DENIALS ARE ON THE RISE

Payers today are denying a record number of claims, especially Medicare and Medicaid. While the average denial rate tends to hover around 11%, some payers—especially ACA Marketplace plans—deny one in every five in-network claims. Across all insurers, rates range from 1% to more than 40%.

Denial-related write-offs increased 90% from 2011 to 2017. Source

The cost of those denials adds up. A 2016 study of 3.3 billion provider transactions across 724 hospitals found that up to 3.3% of net patient revenue was at risk due to denials. The cost is $262 billion, or $4.9 million per hospital. The study found that while 63% of denials are recoverable, the rework to appeal those denials was a staggering $8.6 billion, or $118 per claim.

One reason denials have increased is that payers are using more sophisticated algorithms to identify things like medical necessity issues and potential DRG downgrades. They’re also adding more complex criteria on top of what the CMS recommends.

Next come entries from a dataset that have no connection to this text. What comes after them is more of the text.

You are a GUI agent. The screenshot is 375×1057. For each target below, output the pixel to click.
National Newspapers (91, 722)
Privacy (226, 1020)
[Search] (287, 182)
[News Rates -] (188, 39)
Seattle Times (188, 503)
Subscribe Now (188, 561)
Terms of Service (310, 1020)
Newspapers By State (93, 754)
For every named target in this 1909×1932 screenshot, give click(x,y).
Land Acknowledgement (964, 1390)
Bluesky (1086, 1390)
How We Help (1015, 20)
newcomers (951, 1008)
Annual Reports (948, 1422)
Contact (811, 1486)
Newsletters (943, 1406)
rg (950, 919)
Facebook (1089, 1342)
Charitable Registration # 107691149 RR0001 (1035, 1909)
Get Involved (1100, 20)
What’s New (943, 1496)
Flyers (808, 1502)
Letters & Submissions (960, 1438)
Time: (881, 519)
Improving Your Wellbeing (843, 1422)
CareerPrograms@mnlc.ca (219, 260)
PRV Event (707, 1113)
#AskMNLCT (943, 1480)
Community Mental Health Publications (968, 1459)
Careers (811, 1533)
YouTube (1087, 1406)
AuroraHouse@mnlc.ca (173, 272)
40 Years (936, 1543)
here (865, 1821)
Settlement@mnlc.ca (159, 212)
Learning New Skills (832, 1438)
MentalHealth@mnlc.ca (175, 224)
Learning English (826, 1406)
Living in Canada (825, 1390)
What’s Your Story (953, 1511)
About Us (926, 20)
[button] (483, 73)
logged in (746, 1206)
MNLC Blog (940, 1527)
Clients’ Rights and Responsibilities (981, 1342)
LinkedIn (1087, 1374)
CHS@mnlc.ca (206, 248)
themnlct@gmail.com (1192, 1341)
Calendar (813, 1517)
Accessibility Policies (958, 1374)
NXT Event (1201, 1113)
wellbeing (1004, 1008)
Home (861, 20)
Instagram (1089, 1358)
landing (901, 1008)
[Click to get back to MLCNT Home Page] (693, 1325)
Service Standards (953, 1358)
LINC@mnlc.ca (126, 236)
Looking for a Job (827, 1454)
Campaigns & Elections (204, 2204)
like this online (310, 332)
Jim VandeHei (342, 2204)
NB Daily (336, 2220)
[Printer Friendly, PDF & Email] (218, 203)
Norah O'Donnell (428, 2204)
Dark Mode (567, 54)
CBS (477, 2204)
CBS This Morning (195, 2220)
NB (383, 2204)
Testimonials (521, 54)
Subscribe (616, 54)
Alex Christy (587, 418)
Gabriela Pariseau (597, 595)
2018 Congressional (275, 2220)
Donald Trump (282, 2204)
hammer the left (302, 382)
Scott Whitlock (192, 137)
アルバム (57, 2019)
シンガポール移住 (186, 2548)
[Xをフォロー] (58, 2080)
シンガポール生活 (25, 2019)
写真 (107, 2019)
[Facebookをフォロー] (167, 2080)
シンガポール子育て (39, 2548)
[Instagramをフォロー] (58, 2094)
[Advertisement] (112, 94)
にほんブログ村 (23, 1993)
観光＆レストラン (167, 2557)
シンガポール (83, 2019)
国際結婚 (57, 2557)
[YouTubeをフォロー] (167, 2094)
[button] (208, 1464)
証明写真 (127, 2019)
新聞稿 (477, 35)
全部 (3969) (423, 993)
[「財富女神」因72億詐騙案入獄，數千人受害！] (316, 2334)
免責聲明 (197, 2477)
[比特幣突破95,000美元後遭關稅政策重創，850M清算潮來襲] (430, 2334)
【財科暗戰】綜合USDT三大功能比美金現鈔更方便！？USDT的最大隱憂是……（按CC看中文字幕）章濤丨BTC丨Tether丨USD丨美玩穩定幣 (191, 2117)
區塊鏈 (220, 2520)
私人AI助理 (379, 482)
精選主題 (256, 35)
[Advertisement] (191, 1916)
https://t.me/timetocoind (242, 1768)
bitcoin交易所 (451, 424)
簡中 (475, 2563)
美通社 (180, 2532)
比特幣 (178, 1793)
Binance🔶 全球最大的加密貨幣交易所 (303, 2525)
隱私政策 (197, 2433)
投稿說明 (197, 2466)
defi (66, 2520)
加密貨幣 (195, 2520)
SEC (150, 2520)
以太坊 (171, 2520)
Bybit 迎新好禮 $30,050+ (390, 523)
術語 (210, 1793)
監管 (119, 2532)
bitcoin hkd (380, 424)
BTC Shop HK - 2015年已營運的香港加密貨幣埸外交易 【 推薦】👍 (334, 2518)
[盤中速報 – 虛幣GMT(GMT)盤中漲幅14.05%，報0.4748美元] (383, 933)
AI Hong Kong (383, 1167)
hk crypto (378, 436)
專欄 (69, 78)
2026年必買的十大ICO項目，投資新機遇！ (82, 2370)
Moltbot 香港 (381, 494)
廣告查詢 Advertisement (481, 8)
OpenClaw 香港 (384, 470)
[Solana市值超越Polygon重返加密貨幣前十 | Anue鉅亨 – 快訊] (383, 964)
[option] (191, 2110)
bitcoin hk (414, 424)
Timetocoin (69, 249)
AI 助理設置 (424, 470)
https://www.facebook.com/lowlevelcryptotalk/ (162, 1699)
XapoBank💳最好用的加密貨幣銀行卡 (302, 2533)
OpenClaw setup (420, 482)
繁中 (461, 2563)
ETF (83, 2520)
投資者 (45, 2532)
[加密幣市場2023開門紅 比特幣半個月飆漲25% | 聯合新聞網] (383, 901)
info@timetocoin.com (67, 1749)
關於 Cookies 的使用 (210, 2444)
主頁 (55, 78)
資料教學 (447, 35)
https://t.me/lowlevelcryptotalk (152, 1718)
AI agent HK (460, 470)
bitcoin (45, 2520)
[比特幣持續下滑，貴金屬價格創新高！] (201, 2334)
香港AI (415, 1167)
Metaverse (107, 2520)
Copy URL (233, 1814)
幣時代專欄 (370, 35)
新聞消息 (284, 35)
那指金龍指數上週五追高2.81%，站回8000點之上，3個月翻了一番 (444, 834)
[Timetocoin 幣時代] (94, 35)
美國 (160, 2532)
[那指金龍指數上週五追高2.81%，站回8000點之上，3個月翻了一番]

Nearly 40% of all denials are due to issues with medical necessity, authorizations, pre-certifications, medical documentation, or service coverage. Source

PREVENTING DENIALS BY ALIGNING CLINICAL DECISIONS WITH PAYER CRITERIA

To prevent denials, providers must take a more proactive approach—one that begins with the initial decision to admit whether by the ED physician or Hospitalist and uses evidence-based admission criteria built into the workflow through the EHR. While most revenue cycle and EMR vendors offer a basic solution using payer criteria, they don’t go far enough.

Providers need access to clinical indicators for more effective review of utilization and documentation of medical necessity, and for more informed decision-making at the point of admission. The Admission Criteria solution from EvidenceCare, an industry leader in advanced clinical decision support (CDS) technology, and MCG, a leading provider of informed care strategies, gives providers the ability to do just that.

MCG has a team of clinical editors that analyzes and classifies peer-reviewed papers and research studies to develop care guidelines that align with evidence-based medicine. These guidelines are transformed into interactive, actionable content made available through the EvidenceCare platform to providers at the point of care, giving them the ability to make the most informed decisions for patient care while ensuring hospitals are properly paid for that care.

A MORE EFFECTIVE REVENUE CYCLE

The ED is the gateway to the hospital and clinicians in the ED are the primary driver of the revenue cycle. In a time when hospitals are struggling with reduced reimbursement, paper-thin margins, and the COVID-19 pandemic, they need a more effective way to protect their bottom line. By leveraging an evidence-based admission criteria solution, hospitals can decrease denial rework costs, reduce write-offs, improve outcomes, and enhance patient satisfaction.